Work to complete
Convert the entries below into a Markdown table with two columns, "Row" and "Line": number each row, put one line in each, and omit blank lines.

--- start ---

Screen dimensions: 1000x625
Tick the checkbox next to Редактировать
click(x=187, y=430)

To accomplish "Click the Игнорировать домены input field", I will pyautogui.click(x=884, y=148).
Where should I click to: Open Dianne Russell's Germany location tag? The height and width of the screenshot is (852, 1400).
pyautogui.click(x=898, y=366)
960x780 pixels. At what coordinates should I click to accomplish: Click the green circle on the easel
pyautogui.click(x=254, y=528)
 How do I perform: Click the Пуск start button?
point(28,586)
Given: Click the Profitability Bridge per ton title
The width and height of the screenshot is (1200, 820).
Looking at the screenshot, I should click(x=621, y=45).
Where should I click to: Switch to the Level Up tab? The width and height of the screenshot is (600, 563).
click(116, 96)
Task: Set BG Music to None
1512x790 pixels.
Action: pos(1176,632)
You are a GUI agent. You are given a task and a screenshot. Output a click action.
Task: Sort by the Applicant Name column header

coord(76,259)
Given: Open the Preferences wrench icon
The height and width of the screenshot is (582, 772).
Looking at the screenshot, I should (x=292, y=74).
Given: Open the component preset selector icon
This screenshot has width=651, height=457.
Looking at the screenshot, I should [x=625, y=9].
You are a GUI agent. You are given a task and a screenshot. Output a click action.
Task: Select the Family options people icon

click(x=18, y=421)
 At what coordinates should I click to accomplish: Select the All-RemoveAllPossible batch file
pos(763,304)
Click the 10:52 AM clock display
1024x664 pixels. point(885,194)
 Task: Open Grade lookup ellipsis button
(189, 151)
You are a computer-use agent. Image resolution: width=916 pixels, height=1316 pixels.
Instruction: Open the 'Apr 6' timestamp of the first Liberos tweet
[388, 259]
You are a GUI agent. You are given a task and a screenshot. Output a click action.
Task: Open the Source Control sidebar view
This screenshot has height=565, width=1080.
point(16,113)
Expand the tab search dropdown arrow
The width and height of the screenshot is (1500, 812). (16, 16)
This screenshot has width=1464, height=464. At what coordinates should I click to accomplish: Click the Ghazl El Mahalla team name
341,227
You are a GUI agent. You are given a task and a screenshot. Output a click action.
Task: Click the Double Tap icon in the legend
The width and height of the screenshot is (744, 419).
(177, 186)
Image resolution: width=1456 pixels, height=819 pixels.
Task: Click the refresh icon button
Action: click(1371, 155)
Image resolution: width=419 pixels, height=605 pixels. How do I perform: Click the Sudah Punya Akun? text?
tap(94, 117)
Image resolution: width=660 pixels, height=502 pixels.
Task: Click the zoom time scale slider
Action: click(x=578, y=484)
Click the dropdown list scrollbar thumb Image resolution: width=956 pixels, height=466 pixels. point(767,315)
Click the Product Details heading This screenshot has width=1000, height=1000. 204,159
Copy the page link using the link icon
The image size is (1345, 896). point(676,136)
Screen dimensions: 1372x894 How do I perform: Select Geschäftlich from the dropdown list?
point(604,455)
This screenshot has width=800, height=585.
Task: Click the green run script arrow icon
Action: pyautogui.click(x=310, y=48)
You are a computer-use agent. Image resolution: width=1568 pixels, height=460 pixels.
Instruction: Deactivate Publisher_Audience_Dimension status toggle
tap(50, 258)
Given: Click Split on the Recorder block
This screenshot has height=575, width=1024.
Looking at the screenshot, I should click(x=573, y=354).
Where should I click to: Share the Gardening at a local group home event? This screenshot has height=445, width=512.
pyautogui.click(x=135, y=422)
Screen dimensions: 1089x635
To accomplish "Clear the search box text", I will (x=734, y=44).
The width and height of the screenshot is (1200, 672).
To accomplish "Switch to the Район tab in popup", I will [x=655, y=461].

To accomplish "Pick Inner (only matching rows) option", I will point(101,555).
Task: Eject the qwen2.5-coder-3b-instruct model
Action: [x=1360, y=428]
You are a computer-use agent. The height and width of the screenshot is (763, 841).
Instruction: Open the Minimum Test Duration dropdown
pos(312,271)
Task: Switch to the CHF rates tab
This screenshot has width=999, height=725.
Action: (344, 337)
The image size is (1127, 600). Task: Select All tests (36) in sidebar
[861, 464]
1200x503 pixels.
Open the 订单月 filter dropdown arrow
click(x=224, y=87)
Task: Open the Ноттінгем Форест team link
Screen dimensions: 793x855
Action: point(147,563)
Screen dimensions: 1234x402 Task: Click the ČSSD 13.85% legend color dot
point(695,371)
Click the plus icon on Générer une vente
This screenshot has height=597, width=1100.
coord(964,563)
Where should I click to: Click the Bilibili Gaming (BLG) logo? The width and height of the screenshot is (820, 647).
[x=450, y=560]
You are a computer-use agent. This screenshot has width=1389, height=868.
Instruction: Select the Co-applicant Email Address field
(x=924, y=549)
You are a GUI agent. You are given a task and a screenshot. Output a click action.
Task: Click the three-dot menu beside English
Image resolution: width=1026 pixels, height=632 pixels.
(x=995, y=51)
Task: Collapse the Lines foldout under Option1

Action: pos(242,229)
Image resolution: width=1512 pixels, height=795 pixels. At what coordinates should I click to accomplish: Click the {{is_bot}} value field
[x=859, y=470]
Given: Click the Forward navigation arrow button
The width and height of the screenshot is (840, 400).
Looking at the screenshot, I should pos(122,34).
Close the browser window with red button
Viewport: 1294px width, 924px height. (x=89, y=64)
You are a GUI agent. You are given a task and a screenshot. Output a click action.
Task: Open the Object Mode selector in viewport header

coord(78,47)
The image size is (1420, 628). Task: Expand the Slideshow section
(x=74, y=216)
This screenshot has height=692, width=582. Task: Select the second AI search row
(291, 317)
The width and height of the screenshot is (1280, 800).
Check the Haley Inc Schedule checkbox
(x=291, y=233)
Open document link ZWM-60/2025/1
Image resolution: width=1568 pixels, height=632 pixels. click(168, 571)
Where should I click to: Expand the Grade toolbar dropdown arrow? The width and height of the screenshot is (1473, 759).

--- end ---

Written solution
| Row | Line |
|---|---|
| 1 | Screen dimensions: 1000x625 |
| 2 | Tick the checkbox next to Редактировать |
| 3 | click(x=187, y=430) |
| 4 | To accomplish "Click the Игнорировать домены input field", I will pyautogui.click(x=884, y=148). |
| 5 | Where should I click to: Open Dianne Russell's Germany location tag? The height and width of the screenshot is (852, 1400). |
| 6 | pyautogui.click(x=898, y=366) |
| 7 | 960x780 pixels. At what coordinates should I click to accomplish: Click the green circle on the easel |
| 8 | pyautogui.click(x=254, y=528) |
| 9 |  How do I perform: Click the Пуск start button? |
| 10 | point(28,586) |
| 11 | Given: Click the Profitability Bridge per ton title |
| 12 | The width and height of the screenshot is (1200, 820). |
| 13 | Looking at the screenshot, I should click(x=621, y=45). |
| 14 | Where should I click to: Switch to the Level Up tab? The width and height of the screenshot is (600, 563). |
| 15 | click(116, 96) |
| 16 | Task: Set BG Music to None |
| 17 | 1512x790 pixels. |
| 18 | Action: pos(1176,632) |
| 19 | You are a GUI agent. You are given a task and a screenshot. Output a click action. |
| 20 | Task: Sort by the Applicant Name column header |
| 21 | coord(76,259) |
| 22 | Given: Open the Preferences wrench icon |
| 23 | The height and width of the screenshot is (582, 772). |
| 24 | Looking at the screenshot, I should (x=292, y=74). |
| 25 | Given: Open the component preset selector icon |
| 26 | This screenshot has width=651, height=457. |
| 27 | Looking at the screenshot, I should [x=625, y=9]. |
| 28 | You are a GUI agent. You are given a task and a screenshot. Output a click action. |
| 29 | Task: Select the Family options people icon |
| 30 | click(x=18, y=421) |
| 31 |  At what coordinates should I click to accomplish: Select the All-RemoveAllPossible batch file |
| 32 | pos(763,304) |
| 33 | Click the 10:52 AM clock display |
| 34 | 1024x664 pixels. point(885,194) |
| 35 |  Task: Open Grade lookup ellipsis button |
| 36 | (189, 151) |
| 37 | You are a computer-use agent. Image resolution: width=916 pixels, height=1316 pixels. |
| 38 | Instruction: Open the 'Apr 6' timestamp of the first Liberos tweet |
| 39 | [388, 259] |
| 40 | You are a GUI agent. You are given a task and a screenshot. Output a click action. |
| 41 | Task: Open the Source Control sidebar view |
| 42 | This screenshot has height=565, width=1080. |
| 43 | point(16,113) |
| 44 | Expand the tab search dropdown arrow |
| 45 | The width and height of the screenshot is (1500, 812). (16, 16) |
| 46 | This screenshot has width=1464, height=464. At what coordinates should I click to accomplish: Click the Ghazl El Mahalla team name |
| 47 | 341,227 |
| 48 | You are a GUI agent. You are given a task and a screenshot. Output a click action. |
| 49 | Task: Click the Double Tap icon in the legend |
| 50 | The width and height of the screenshot is (744, 419). |
| 51 | (177, 186) |
| 52 | Image resolution: width=1456 pixels, height=819 pixels. |
| 53 | Task: Click the refresh icon button |
| 54 | Action: click(1371, 155) |
| 55 | Image resolution: width=419 pixels, height=605 pixels. How do I perform: Click the Sudah Punya Akun? text? |
| 56 | tap(94, 117) |
| 57 | Image resolution: width=660 pixels, height=502 pixels. |
| 58 | Task: Click the zoom time scale slider |
| 59 | Action: click(x=578, y=484) |
| 60 | Click the dropdown list scrollbar thumb Image resolution: width=956 pixels, height=466 pixels. point(767,315) |
| 61 | Click the Product Details heading This screenshot has width=1000, height=1000. 204,159 |
| 62 | Copy the page link using the link icon |
| 63 | The image size is (1345, 896). point(676,136) |
| 64 | Screen dimensions: 1372x894 How do I perform: Select Geschäftlich from the dropdown list? |
| 65 | point(604,455) |
| 66 | This screenshot has width=800, height=585. |
| 67 | Task: Click the green run script arrow icon |
| 68 | Action: pyautogui.click(x=310, y=48) |
| 69 | You are a computer-use agent. Image resolution: width=1568 pixels, height=460 pixels. |
| 70 | Instruction: Deactivate Publisher_Audience_Dimension status toggle |
| 71 | tap(50, 258) |
| 72 | Given: Click Split on the Recorder block |
| 73 | This screenshot has height=575, width=1024. |
| 74 | Looking at the screenshot, I should click(x=573, y=354). |
| 75 | Where should I click to: Share the Gardening at a local group home event? This screenshot has height=445, width=512. |
| 76 | pyautogui.click(x=135, y=422) |
| 77 | Screen dimensions: 1089x635 |
| 78 | To accomplish "Clear the search box text", I will (x=734, y=44). |
| 79 | The width and height of the screenshot is (1200, 672). |
| 80 | To accomplish "Switch to the Район tab in popup", I will [x=655, y=461]. |
| 81 | To accomplish "Pick Inner (only matching rows) option", I will point(101,555). |
| 82 | Task: Eject the qwen2.5-coder-3b-instruct model |
| 83 | Action: [x=1360, y=428] |
| 84 | You are a computer-use agent. The height and width of the screenshot is (763, 841). |
| 85 | Instruction: Open the Minimum Test Duration dropdown |
| 86 | pos(312,271) |
| 87 | Task: Switch to the CHF rates tab |
| 88 | This screenshot has width=999, height=725. |
| 89 | Action: (344, 337) |
| 90 | The image size is (1127, 600). Task: Select All tests (36) in sidebar |
| 91 | [861, 464] |
| 92 | 1200x503 pixels. |
| 93 | Open the 订单月 filter dropdown arrow |
| 94 | click(x=224, y=87) |
| 95 | Task: Open the Ноттінгем Форест team link |
| 96 | Screen dimensions: 793x855 |
| 97 | Action: point(147,563) |
| 98 | Screen dimensions: 1234x402 Task: Click the ČSSD 13.85% legend color dot |
| 99 | point(695,371) |
| 100 | Click the plus icon on Générer une vente |
| 101 | This screenshot has height=597, width=1100. |
| 102 | coord(964,563) |
| 103 | Where should I click to: Click the Bilibili Gaming (BLG) logo? The width and height of the screenshot is (820, 647). |
| 104 | [x=450, y=560] |
| 105 | You are a computer-use agent. This screenshot has width=1389, height=868. |
| 106 | Instruction: Select the Co-applicant Email Address field |
| 107 | (x=924, y=549) |
| 108 | You are a GUI agent. You are given a task and a screenshot. Output a click action. |
| 109 | Task: Click the three-dot menu beside English |
| 110 | Image resolution: width=1026 pixels, height=632 pixels. |
| 111 | (x=995, y=51) |
| 112 | Task: Collapse the Lines foldout under Option1 |
| 113 | Action: pos(242,229) |
| 114 | Image resolution: width=1512 pixels, height=795 pixels. At what coordinates should I click to accomplish: Click the {{is_bot}} value field |
| 115 | [x=859, y=470] |
| 116 | Given: Click the Forward navigation arrow button |
| 117 | The width and height of the screenshot is (840, 400). |
| 118 | Looking at the screenshot, I should pos(122,34). |
| 119 | Close the browser window with red button |
| 120 | Viewport: 1294px width, 924px height. (x=89, y=64) |
| 121 | You are a GUI agent. You are given a task and a screenshot. Output a click action. |
| 122 | Task: Open the Object Mode selector in viewport header |
| 123 | coord(78,47) |
| 124 | The image size is (1420, 628). Task: Expand the Slideshow section |
| 125 | (x=74, y=216) |
| 126 | This screenshot has height=692, width=582. Task: Select the second AI search row |
| 127 | (291, 317) |
| 128 | The width and height of the screenshot is (1280, 800). |
| 129 | Check the Haley Inc Schedule checkbox |
| 130 | (x=291, y=233) |
| 131 | Open document link ZWM-60/2025/1 |
| 132 | Image resolution: width=1568 pixels, height=632 pixels. click(168, 571) |
| 133 | Where should I click to: Expand the Grade toolbar dropdown arrow? The width and height of the screenshot is (1473, 759). |